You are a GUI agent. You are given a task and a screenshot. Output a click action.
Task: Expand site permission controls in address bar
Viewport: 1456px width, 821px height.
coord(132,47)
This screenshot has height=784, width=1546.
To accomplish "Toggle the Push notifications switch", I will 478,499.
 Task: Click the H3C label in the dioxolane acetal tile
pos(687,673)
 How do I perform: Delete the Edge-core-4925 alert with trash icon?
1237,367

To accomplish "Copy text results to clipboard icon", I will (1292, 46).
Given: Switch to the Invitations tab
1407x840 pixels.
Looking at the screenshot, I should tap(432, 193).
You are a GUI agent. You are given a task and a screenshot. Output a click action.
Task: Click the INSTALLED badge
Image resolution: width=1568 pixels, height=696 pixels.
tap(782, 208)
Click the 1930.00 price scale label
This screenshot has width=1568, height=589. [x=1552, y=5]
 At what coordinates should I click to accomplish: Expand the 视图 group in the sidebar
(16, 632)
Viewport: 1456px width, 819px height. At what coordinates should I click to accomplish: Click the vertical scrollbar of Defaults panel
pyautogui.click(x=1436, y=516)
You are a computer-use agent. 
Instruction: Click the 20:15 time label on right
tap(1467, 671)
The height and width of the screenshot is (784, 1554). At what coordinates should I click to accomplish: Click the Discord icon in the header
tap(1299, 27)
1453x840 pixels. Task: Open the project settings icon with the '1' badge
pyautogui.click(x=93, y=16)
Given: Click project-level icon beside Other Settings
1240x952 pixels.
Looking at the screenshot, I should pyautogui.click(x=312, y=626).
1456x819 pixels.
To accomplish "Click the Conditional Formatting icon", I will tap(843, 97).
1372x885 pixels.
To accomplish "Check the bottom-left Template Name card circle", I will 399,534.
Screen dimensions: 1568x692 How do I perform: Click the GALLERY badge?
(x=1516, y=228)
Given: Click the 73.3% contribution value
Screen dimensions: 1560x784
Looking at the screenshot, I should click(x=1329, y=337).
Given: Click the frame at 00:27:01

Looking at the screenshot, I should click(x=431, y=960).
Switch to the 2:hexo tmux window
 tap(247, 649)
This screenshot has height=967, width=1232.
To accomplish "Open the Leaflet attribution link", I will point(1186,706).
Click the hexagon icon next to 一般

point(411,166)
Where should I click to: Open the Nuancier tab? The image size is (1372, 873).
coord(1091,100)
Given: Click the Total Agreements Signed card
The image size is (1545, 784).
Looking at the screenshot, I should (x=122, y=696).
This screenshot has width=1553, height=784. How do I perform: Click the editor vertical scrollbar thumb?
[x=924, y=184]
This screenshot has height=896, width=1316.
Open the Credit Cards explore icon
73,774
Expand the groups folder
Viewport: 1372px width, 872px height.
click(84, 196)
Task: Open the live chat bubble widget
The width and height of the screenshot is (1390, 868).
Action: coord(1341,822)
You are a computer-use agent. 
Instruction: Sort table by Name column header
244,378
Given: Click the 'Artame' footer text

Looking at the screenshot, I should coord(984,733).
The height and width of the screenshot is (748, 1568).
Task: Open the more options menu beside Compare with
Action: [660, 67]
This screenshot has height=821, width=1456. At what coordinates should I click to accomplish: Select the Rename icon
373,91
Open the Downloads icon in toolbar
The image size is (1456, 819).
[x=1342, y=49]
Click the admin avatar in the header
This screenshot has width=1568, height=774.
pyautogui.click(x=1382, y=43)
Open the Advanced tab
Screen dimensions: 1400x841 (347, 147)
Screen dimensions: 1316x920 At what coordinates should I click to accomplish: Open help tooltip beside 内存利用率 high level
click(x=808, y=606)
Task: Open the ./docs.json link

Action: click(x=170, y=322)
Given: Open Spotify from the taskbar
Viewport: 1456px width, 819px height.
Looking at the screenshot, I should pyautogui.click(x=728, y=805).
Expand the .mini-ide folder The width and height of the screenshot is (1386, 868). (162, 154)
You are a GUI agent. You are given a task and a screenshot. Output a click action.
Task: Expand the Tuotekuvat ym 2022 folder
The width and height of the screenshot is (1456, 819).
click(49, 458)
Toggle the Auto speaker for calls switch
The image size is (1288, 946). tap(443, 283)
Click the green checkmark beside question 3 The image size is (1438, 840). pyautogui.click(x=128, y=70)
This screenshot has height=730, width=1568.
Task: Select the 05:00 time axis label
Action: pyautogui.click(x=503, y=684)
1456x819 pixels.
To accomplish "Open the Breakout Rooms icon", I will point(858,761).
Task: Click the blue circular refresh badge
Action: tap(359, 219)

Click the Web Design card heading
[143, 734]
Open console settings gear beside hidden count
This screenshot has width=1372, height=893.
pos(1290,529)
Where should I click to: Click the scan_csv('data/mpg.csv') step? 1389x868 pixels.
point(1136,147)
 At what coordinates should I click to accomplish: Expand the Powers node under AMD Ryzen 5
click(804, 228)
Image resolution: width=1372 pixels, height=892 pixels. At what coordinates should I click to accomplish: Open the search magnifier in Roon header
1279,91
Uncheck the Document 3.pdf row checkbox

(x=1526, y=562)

***

An exact reproduction of the listing is needed.

SOLUTION:
You are a GUI agent. You are given a task and a screenshot. Output a click action.
Task: Expand site permission controls in address bar
Viewport: 1456px width, 821px height.
coord(132,47)
This screenshot has height=784, width=1546.
To accomplish "Toggle the Push notifications switch", I will 478,499.
 Task: Click the H3C label in the dioxolane acetal tile
pos(687,673)
 How do I perform: Delete the Edge-core-4925 alert with trash icon?
1237,367

To accomplish "Copy text results to clipboard icon", I will (1292, 46).
Given: Switch to the Invitations tab
1407x840 pixels.
Looking at the screenshot, I should tap(432, 193).
You are a GUI agent. You are given a task and a screenshot. Output a click action.
Task: Click the INSTALLED badge
Image resolution: width=1568 pixels, height=696 pixels.
tap(782, 208)
Click the 1930.00 price scale label
This screenshot has width=1568, height=589. [x=1552, y=5]
 At what coordinates should I click to accomplish: Expand the 视图 group in the sidebar
(16, 632)
Viewport: 1456px width, 819px height. At what coordinates should I click to accomplish: Click the vertical scrollbar of Defaults panel
pyautogui.click(x=1436, y=516)
You are a computer-use agent. 
Instruction: Click the 20:15 time label on right
tap(1467, 671)
The height and width of the screenshot is (784, 1554). At what coordinates should I click to accomplish: Click the Discord icon in the header
tap(1299, 27)
1453x840 pixels. Task: Open the project settings icon with the '1' badge
pyautogui.click(x=93, y=16)
Given: Click project-level icon beside Other Settings
1240x952 pixels.
Looking at the screenshot, I should pyautogui.click(x=312, y=626).
1456x819 pixels.
To accomplish "Click the Conditional Formatting icon", I will tap(843, 97).
1372x885 pixels.
To accomplish "Check the bottom-left Template Name card circle", I will 399,534.
Screen dimensions: 1568x692 How do I perform: Click the GALLERY badge?
(x=1516, y=228)
Given: Click the 73.3% contribution value
Screen dimensions: 1560x784
Looking at the screenshot, I should click(x=1329, y=337).
Given: Click the frame at 00:27:01

Looking at the screenshot, I should click(x=431, y=960).
Switch to the 2:hexo tmux window
 tap(247, 649)
This screenshot has height=967, width=1232.
To accomplish "Open the Leaflet attribution link", I will point(1186,706).
Click the hexagon icon next to 一般

point(411,166)
Where should I click to: Open the Nuancier tab? The image size is (1372, 873).
coord(1091,100)
Given: Click the Total Agreements Signed card
The image size is (1545, 784).
Looking at the screenshot, I should (x=122, y=696).
This screenshot has width=1553, height=784. How do I perform: Click the editor vertical scrollbar thumb?
[x=924, y=184]
This screenshot has height=896, width=1316.
Open the Credit Cards explore icon
73,774
Expand the groups folder
Viewport: 1372px width, 872px height.
click(84, 196)
Task: Open the live chat bubble widget
The width and height of the screenshot is (1390, 868).
Action: coord(1341,822)
You are a computer-use agent. 
Instruction: Sort table by Name column header
244,378
Given: Click the 'Artame' footer text

Looking at the screenshot, I should coord(984,733).
The height and width of the screenshot is (748, 1568).
Task: Open the more options menu beside Compare with
Action: [660, 67]
This screenshot has height=821, width=1456. At what coordinates should I click to accomplish: Select the Rename icon
373,91
Open the Downloads icon in toolbar
The image size is (1456, 819).
[x=1342, y=49]
Click the admin avatar in the header
This screenshot has width=1568, height=774.
pyautogui.click(x=1382, y=43)
Open the Advanced tab
Screen dimensions: 1400x841 (347, 147)
Screen dimensions: 1316x920 At what coordinates should I click to accomplish: Open help tooltip beside 内存利用率 high level
click(x=808, y=606)
Task: Open the ./docs.json link

Action: click(x=170, y=322)
Given: Open Spotify from the taskbar
Viewport: 1456px width, 819px height.
Looking at the screenshot, I should pyautogui.click(x=728, y=805).
Expand the .mini-ide folder The width and height of the screenshot is (1386, 868). (162, 154)
You are a GUI agent. You are given a task and a screenshot. Output a click action.
Task: Expand the Tuotekuvat ym 2022 folder
The width and height of the screenshot is (1456, 819).
click(49, 458)
Toggle the Auto speaker for calls switch
The image size is (1288, 946). tap(443, 283)
Click the green checkmark beside question 3 The image size is (1438, 840). pyautogui.click(x=128, y=70)
This screenshot has height=730, width=1568.
Task: Select the 05:00 time axis label
Action: pyautogui.click(x=503, y=684)
1456x819 pixels.
To accomplish "Open the Breakout Rooms icon", I will point(858,761).
Task: Click the blue circular refresh badge
Action: tap(359, 219)

Click the Web Design card heading
[143, 734]
Open console settings gear beside hidden count
This screenshot has width=1372, height=893.
pos(1290,529)
Where should I click to: Click the scan_csv('data/mpg.csv') step? 1389x868 pixels.
point(1136,147)
 At what coordinates should I click to accomplish: Expand the Powers node under AMD Ryzen 5
click(804, 228)
Image resolution: width=1372 pixels, height=892 pixels. At what coordinates should I click to accomplish: Open the search magnifier in Roon header
1279,91
Uncheck the Document 3.pdf row checkbox

(x=1526, y=562)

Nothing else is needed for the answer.